> _TASK TO CARRY OUT_:
Reproduce the data shown below exactly.

> _DATASET CONTENT_:

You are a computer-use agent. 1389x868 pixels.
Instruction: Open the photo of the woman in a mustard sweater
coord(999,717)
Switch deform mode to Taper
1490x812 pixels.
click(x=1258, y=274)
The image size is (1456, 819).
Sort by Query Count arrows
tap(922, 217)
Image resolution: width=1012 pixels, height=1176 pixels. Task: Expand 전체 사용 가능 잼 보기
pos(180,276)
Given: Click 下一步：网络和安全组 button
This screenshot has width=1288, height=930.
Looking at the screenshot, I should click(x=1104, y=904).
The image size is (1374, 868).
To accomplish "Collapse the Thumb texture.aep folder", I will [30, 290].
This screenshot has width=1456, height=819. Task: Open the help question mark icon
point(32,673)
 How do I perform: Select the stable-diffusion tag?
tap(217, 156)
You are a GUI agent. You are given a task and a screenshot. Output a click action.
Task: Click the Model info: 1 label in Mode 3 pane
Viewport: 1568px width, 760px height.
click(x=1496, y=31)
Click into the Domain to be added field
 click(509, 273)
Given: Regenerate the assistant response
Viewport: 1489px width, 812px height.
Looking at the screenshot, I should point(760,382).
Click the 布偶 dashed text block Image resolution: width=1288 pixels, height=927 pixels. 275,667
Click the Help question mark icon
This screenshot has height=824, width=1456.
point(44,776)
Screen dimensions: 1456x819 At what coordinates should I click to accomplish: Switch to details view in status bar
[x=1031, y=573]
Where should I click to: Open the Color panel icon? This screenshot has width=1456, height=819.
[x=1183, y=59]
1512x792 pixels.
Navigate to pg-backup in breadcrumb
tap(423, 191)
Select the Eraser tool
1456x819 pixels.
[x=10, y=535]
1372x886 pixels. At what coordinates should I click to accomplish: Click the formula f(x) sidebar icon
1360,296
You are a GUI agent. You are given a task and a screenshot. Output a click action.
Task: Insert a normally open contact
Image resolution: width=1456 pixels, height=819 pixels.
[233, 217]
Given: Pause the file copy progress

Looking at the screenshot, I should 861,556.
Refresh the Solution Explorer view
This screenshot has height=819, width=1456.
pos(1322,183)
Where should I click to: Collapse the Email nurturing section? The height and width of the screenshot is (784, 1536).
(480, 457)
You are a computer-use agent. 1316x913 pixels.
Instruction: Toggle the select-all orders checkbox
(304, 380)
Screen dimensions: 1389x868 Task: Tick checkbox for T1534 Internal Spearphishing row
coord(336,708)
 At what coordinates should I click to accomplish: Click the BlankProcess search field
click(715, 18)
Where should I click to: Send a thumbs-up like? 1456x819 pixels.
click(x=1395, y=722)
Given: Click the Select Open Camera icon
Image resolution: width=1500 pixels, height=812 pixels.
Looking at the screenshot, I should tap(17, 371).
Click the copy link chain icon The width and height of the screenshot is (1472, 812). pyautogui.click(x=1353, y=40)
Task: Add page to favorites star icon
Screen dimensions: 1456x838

> _WORKED SOLUTION_:
You are a computer-use agent. 1389x868 pixels.
Instruction: Open the photo of the woman in a mustard sweater
coord(999,717)
Switch deform mode to Taper
1490x812 pixels.
click(x=1258, y=274)
The image size is (1456, 819).
Sort by Query Count arrows
tap(922, 217)
Image resolution: width=1012 pixels, height=1176 pixels. Task: Expand 전체 사용 가능 잼 보기
pos(180,276)
Given: Click 下一步：网络和安全组 button
This screenshot has width=1288, height=930.
Looking at the screenshot, I should click(x=1104, y=904).
The image size is (1374, 868).
To accomplish "Collapse the Thumb texture.aep folder", I will [30, 290].
This screenshot has width=1456, height=819. Task: Open the help question mark icon
point(32,673)
 How do I perform: Select the stable-diffusion tag?
tap(217, 156)
You are a GUI agent. You are given a task and a screenshot. Output a click action.
Task: Click the Model info: 1 label in Mode 3 pane
Viewport: 1568px width, 760px height.
click(x=1496, y=31)
Click into the Domain to be added field
 click(509, 273)
Given: Regenerate the assistant response
Viewport: 1489px width, 812px height.
Looking at the screenshot, I should point(760,382).
Click the 布偶 dashed text block Image resolution: width=1288 pixels, height=927 pixels. 275,667
Click the Help question mark icon
This screenshot has height=824, width=1456.
point(44,776)
Screen dimensions: 1456x819 At what coordinates should I click to accomplish: Switch to details view in status bar
[x=1031, y=573]
Where should I click to: Open the Color panel icon? This screenshot has width=1456, height=819.
[x=1183, y=59]
1512x792 pixels.
Navigate to pg-backup in breadcrumb
tap(423, 191)
Select the Eraser tool
1456x819 pixels.
[x=10, y=535]
1372x886 pixels. At what coordinates should I click to accomplish: Click the formula f(x) sidebar icon
1360,296
You are a GUI agent. You are given a task and a screenshot. Output a click action.
Task: Insert a normally open contact
Image resolution: width=1456 pixels, height=819 pixels.
[233, 217]
Given: Pause the file copy progress

Looking at the screenshot, I should 861,556.
Refresh the Solution Explorer view
This screenshot has height=819, width=1456.
pos(1322,183)
Where should I click to: Collapse the Email nurturing section? The height and width of the screenshot is (784, 1536).
(480, 457)
You are a computer-use agent. 1316x913 pixels.
Instruction: Toggle the select-all orders checkbox
(304, 380)
Screen dimensions: 1389x868 Task: Tick checkbox for T1534 Internal Spearphishing row
coord(336,708)
 At what coordinates should I click to accomplish: Click the BlankProcess search field
click(715, 18)
Where should I click to: Send a thumbs-up like? 1456x819 pixels.
click(x=1395, y=722)
Given: Click the Select Open Camera icon
Image resolution: width=1500 pixels, height=812 pixels.
Looking at the screenshot, I should tap(17, 371).
Click the copy link chain icon The width and height of the screenshot is (1472, 812). pyautogui.click(x=1353, y=40)
Task: Add page to favorites star icon
Screen dimensions: 1456x838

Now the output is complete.